LLM-Guided Material Inference for 3D Point Clouds

TL;DR

This paper presents a novel two-stage LLM-based approach to infer material properties of 3D objects from point clouds, effectively bridging geometric and material understanding without task-specific training.

Contribution

It introduces a zero-shot, two-stage LLM method for material inference in 3D point clouds, leveraging language models as priors for semantic and material reasoning.

Findings

Achieves high semantic accuracy on 1,000 shapes

Demonstrates plausible material predictions without training

Validates approach using LLM-as-a-Judge in DeepEval

Abstract

Most existing 3D shape datasets and models focus solely on geometry, overlooking the material properties that determine how objects appear. We introduce a two-stage large language model (LLM) based method for inferring material composition directly from 3D point clouds with coarse segmentations. Our key insight is to decouple reasoning about what an object is from what it is made of.
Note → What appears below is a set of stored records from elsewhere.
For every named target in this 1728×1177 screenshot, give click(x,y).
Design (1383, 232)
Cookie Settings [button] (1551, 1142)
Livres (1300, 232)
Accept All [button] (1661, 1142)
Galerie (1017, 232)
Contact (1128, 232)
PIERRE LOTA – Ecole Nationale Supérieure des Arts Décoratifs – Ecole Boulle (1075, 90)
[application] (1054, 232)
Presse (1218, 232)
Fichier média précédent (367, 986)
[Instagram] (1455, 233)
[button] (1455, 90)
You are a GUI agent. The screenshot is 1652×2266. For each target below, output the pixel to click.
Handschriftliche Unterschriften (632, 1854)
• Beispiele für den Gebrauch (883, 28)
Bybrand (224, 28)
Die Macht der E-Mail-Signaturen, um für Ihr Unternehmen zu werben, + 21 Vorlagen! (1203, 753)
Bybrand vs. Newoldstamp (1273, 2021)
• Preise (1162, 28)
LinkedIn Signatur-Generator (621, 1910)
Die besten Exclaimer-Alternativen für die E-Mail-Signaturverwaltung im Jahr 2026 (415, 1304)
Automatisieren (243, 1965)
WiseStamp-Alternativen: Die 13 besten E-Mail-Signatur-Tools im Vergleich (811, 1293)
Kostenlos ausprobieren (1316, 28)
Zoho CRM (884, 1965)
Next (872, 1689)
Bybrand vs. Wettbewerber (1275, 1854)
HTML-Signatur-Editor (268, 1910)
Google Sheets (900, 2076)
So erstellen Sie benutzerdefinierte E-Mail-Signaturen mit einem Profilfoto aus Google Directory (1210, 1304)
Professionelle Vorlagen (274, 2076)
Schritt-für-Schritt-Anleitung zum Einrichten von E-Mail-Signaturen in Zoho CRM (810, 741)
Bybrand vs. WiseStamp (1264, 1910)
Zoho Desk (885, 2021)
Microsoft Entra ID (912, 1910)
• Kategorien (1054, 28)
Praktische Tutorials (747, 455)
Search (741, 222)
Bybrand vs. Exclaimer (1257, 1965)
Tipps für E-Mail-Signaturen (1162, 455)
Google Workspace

In the first stage, an LLM predicts the object's semantic; in the second stage, it assigns plausible materials to each geometric segment, conditioned on the inferred semantics. Both stages operate in a zero-shot manner, without task-specific training. Because existing datasets lack reliable material annotations, we evaluate our method using an LLM-as-a-Judge implemented in DeepEval. Across 1,000 shapes from Fusion/ABS and ShapeNet, our method achieves high semantic and material plausibility. These results demonstrate that language models can serve as general-purpose priors for bridging geometric reasoning and material understanding in 3D data.